-- START OF GIVEN INFORMATION --

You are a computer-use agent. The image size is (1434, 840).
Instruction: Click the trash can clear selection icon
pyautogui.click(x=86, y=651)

-- END OF GIVEN INFORMATION --
-- START OF GIVEN INFORMATION --

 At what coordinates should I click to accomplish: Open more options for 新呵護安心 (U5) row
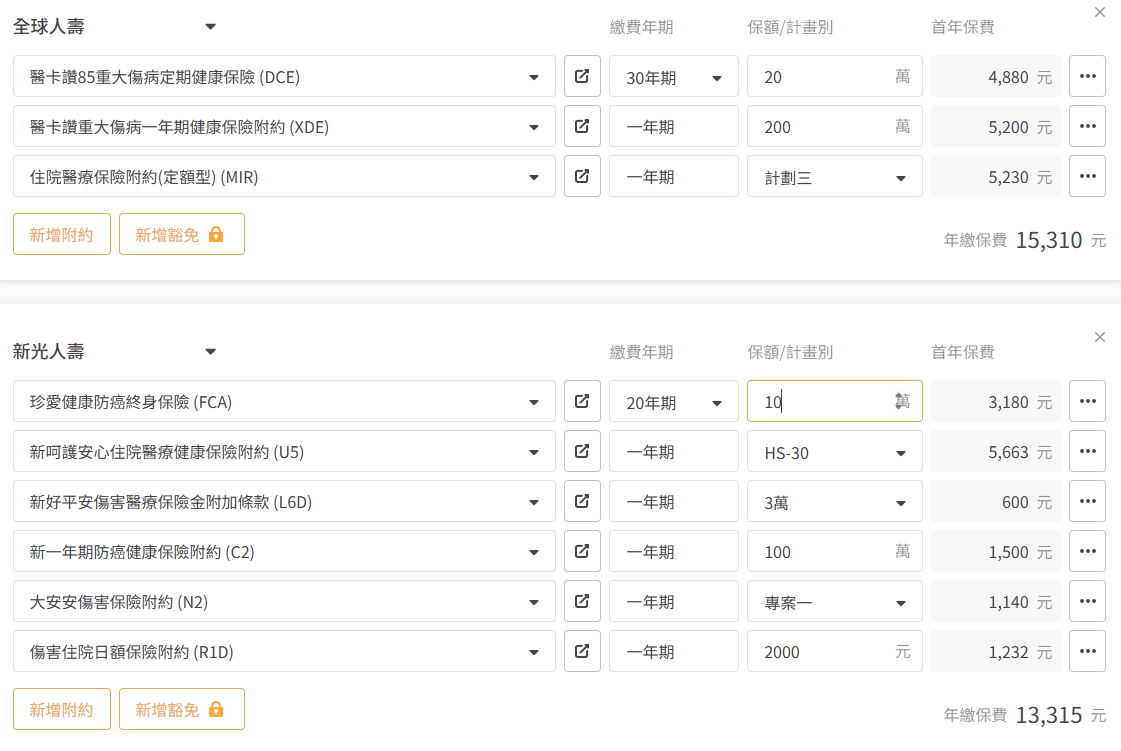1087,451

-- END OF GIVEN INFORMATION --

DO THIS: Please format the items starting at the line that contains "You are a computer-use" and ending at the line that contains "pyautogui.click(x=86, y=651)" as a two-column CSV with the headers instruction and response. Give one row per item, with each field in quotes and line breaks turned into spaces.

WRITTEN RESPONSE:
instruction,response
"You are a computer-use agent. The image size is (1434, 840). Instruction: Click the trash can clear selection icon","pyautogui.click(x=86, y=651)"